Any one or combination of two or more of the isocyanate-reactive ingredients disclosed herein can react with stoichiometrically deficient amounts of polyisocyanate such as diisocyanate to form elastomers that are substantially free of hard segments. Such elastomers can have rubber elasticity and wear resistance and strength, and can be millable.

Polyamine Telechelics

Polyamine telechelics have two, three, four, or more amine end-groups capable of forming urea linkages (such as with isocyanate groups), amide linkages (such as with carboxyl group), imide linkages, and/or other linkages with other organic moieties. As such, polyamine telechelics can be reacted with polyacids to form amide-containing polyamine or polyacid telechelics, be reacted with isocyanates to form polyurea prepolymers, and be used as curatives to cure various prepolymers. Any one or more of the hydrogen atoms in the polyamine telechelic (other than those in the terminal amine end-groups) may be substituted with halogens, cationic groups, anionic groups, silicon-based moieties, ester moieties, ether moieties, amide moieties, urethane moieties, urea moieties, ethylenically unsaturated moieties, acetylenically unsaturated moieties, aromatic moieties, heterocyclic moieties, hydroxy groups, amine groups, cyano groups, nitro groups, and/or any other organic moieties. For example, the polyamine telechelics may be halogenated, such as having fluorinated backbones and/or N-alkylated fluorinated side chains.

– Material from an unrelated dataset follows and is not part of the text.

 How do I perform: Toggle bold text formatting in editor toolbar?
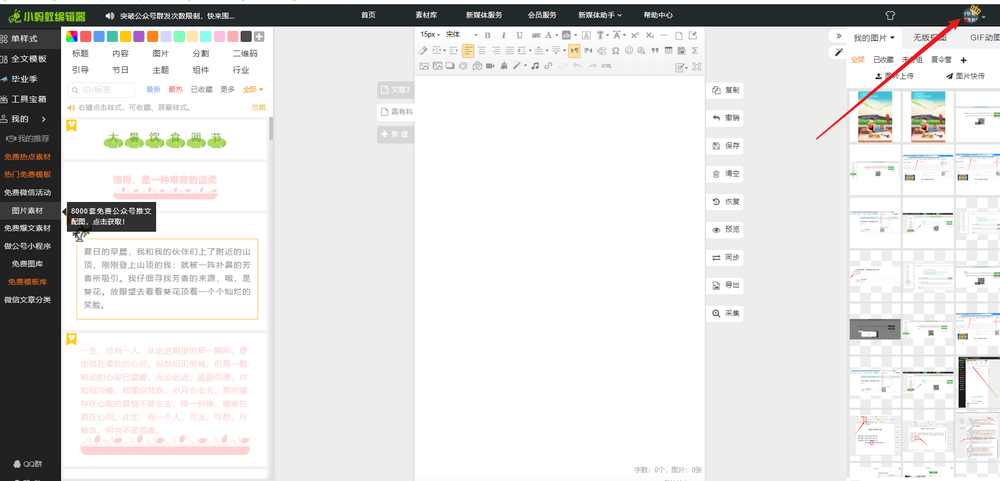[488, 35]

Any polyamine telechelics available or known to one of ordinary skill in the art are suitable for use in compositions of the present disclosure. The M_w of the polyamine telechelics can be about 100–20,000, such as about 150, about 200, about 230, about 500, about 600, about 1,000, about 1,500, about 2,000, about 2,500, about 3,000, about 3,500, about 4,000, about 5,000, about 8,000, about 10,000, about 12,000, about 15,000, or any M_w therebetween. The polyamine telechelic can comprise one or more hydrophobic and/or hydrophilic segments.

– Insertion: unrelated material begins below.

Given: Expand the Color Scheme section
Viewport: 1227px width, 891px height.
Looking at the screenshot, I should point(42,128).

Exemplary polyamine telechelics, such as α,ω-amino telechelics, include polyamine polyhydrocarbons (e.g., polyamine polyolefins), polyamine polyethers, polyamine polyesters (e.g., polyamine polycaprolactones), polyamine polyamides (e.g., polyamine polycaprolactams), polyamine polycarbonates, polyamine polyacrylates (e.g., polyamine polyalkylacrylates), polyamine polysiloxanes, polyamine polyimines, polyamine polyimides, and polyamine copolymers including polyamine polyolefinsiloxanes (such as α,ω-diamino poly(butadiene-dimethylsiloxane) and α,ω)-diamino poly(isobutylene-dimethylsiloxane)), polyamine polyetherolefins (such as α,ω-diamino poly(butadiene-oxyethylene)), polyamine polyetheresters, polyamine polyethercarbonates, polyamine polyetheramides, polyamine polyetheracrylates, polyamine polyethersiloxanes, polyamine polyesterolefins (such as α,ω-diamino poly(butadiene-caprolactone) and α,ω-diamino poly(isobutylene-caprolactone)), polyamine polyesteramides, polyamine polyestercarbonates, polyamine polyesteracrylates, polyamine polyestersiloxanes, polyamine polyamideolefins, polyamine polyamidecarbonates, polyamine polyamideacrylates, polyamine polyamidesiloxanes, polyamine polyamideimides, polyamine polycarbonateolefins, polyamine polycarbonateacrylates, polyamine polycarbonatesiloxanes, polyamine polyacrylateolefins (such as α,ω-diamino poly(butadiene-methyl methacrylate), α,ω-diamino poly(isobutylene-t-butyl methacrylate), and α,ω-diamino poly(methyl methacrylate-butadiene-methyl methacrylate)), polyamine polyacrylatesiloxanes, polyamine polyetheresteramides, any other polyamine copolymers, as well as blends thereof.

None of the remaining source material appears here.